Hottie Pattaties: These are the hot leads. They’re the pre-approved buyers and the motivated sellers who are ready to list. Follow up with these folks as often as you can. Call the buyer about that house that just came on the market, set up a time to see it, and get your buyer agency agreement signed. Update the seller on the home that sold down the street, update the comps, and get the listing.
Birds in the Hand: Guess what, you’re not done. These are your current clients. It’s easy to take the listing, get the MLS listing in, and post the house on Realtor.com, but you have to stay in touch with your sellers throughout the process. We don’t get many complaints from sellers in our office, but the most common one we get is that a seller hasn’t heard from their agent. What works best for me is a weekly call to check in, let them know about anything that came on the market or sold in their area, etc. Once a month I send them my internet report, showing them how many views we’ve had on Trulia, Realtor.com, etc.
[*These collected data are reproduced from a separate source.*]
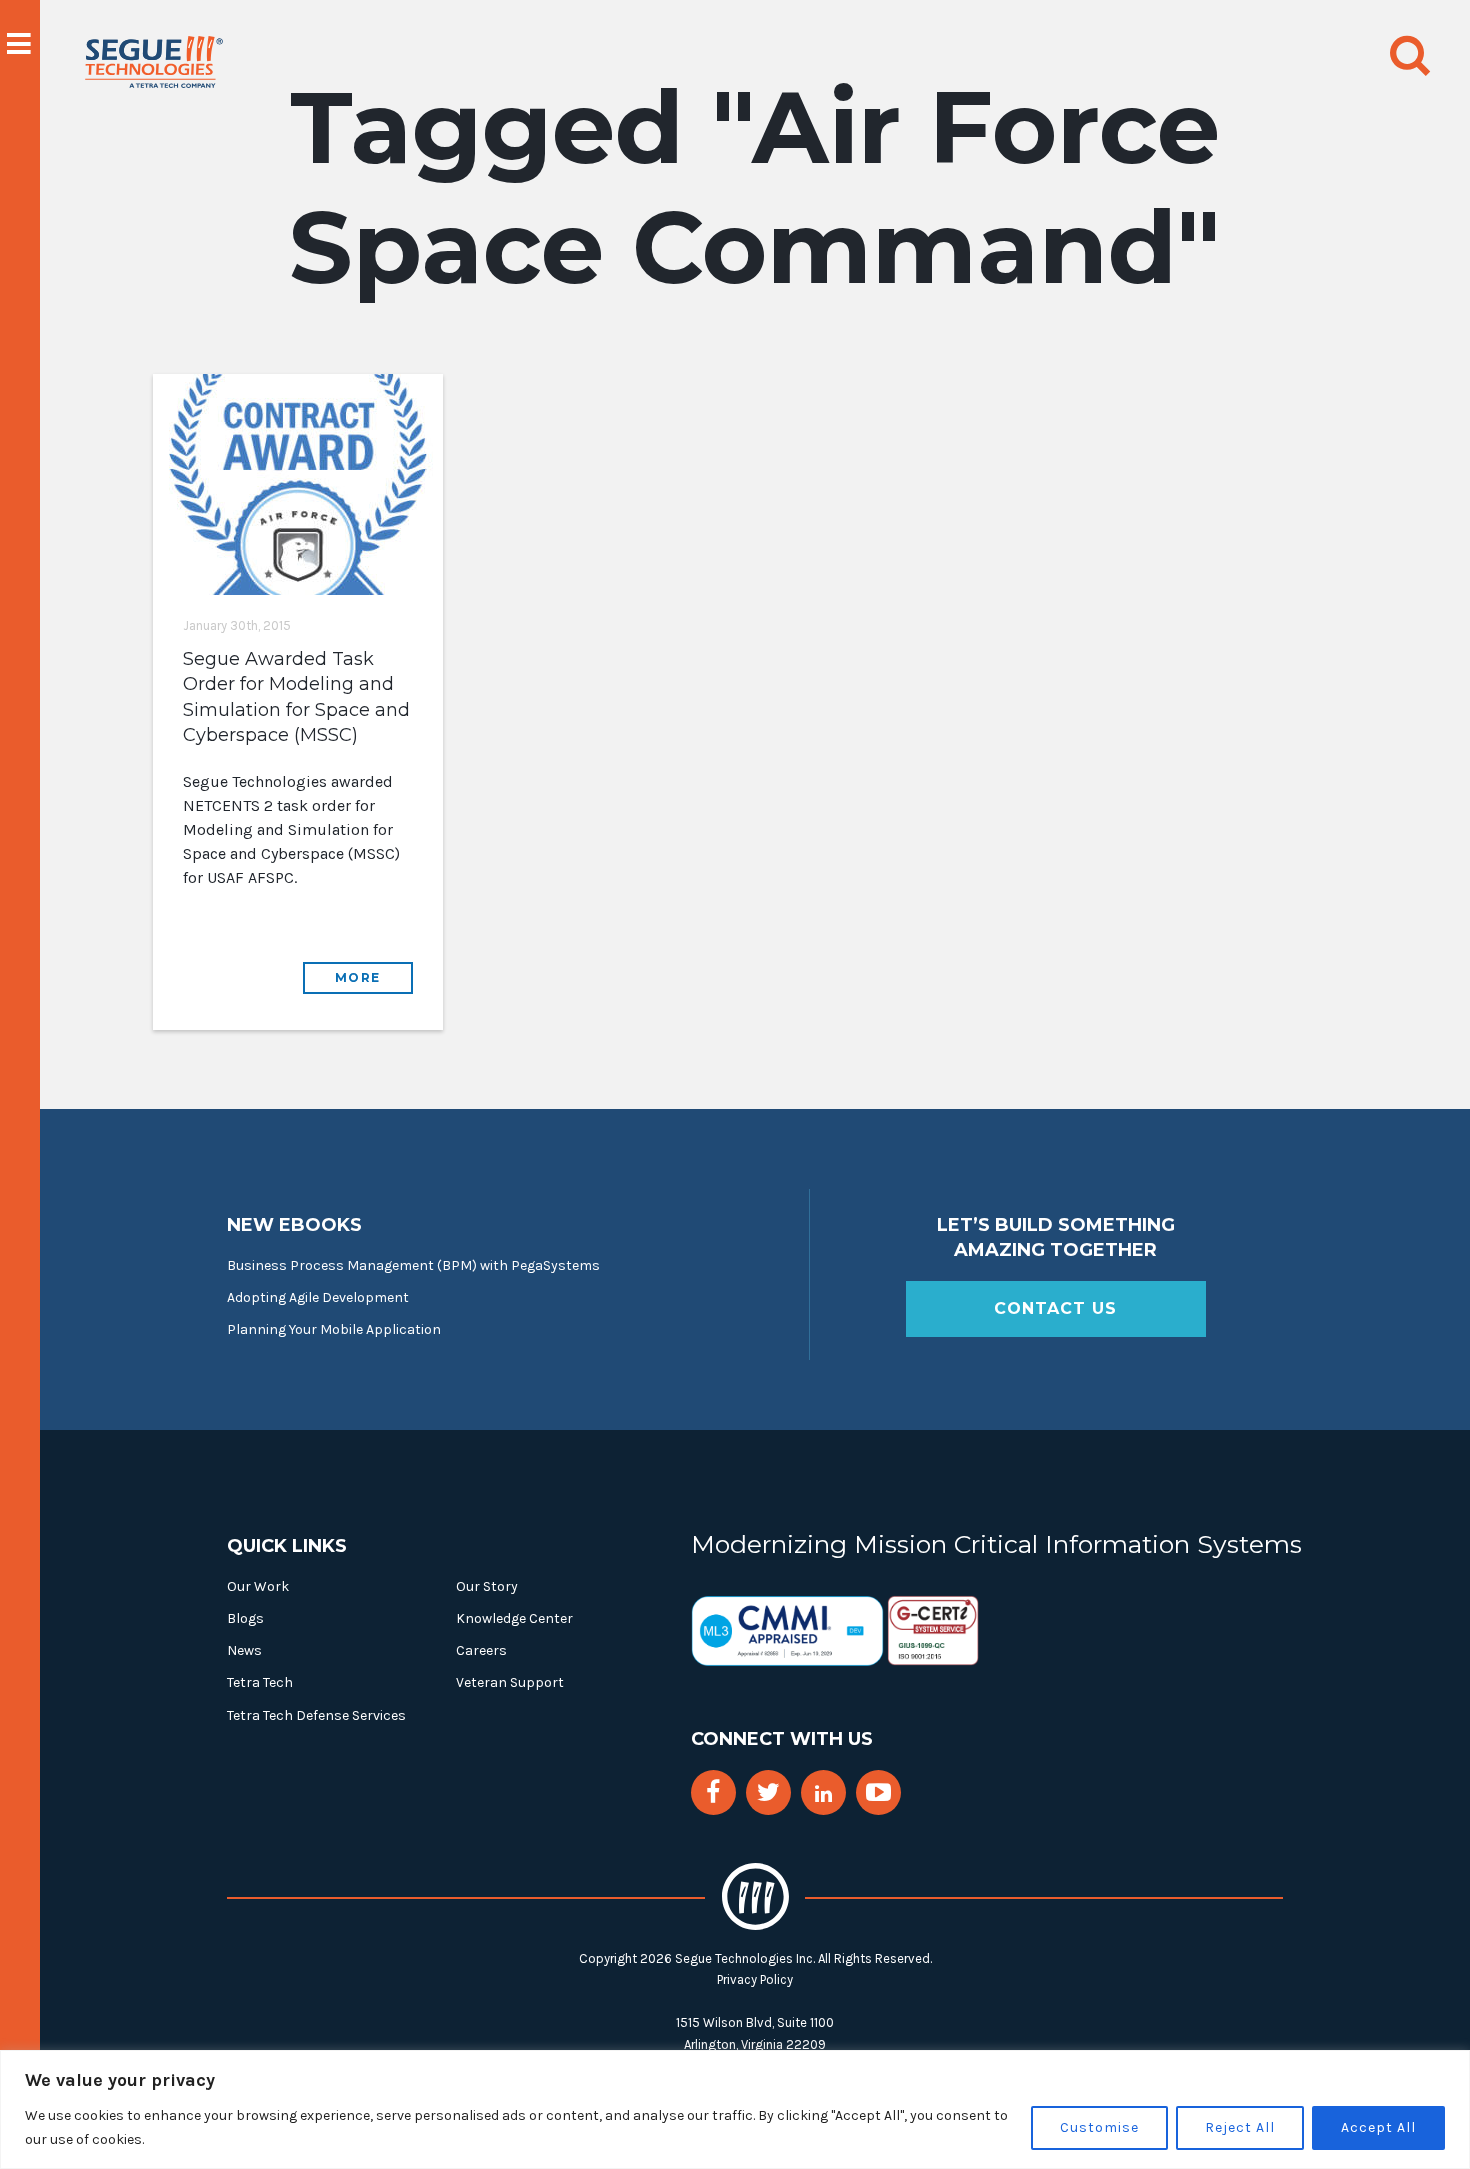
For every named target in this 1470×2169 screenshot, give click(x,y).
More (358, 977)
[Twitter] (768, 1792)
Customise (1099, 2127)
Oldies But Goodies: Don’t forget your past clients. These are the folks who are most likely to send business your way, so keep in contact with them. Did they have plans to update the kitchen? Check in to see how the remodel turned out. Tax bills just came out? Call them to see if they need comps to protest their property taxes.
In case you didn’t notice, I don’t ever contact a prospect or a past client just to contact them. My goal with each and every touch along the way is to reach out to them with something that they will value. If you give them a reason to “Thanks!” every time they connect with you, they have every reason to do business with you.
Keep your contacts close. You’ll keep your sales pipeline full, and you’ll close more business.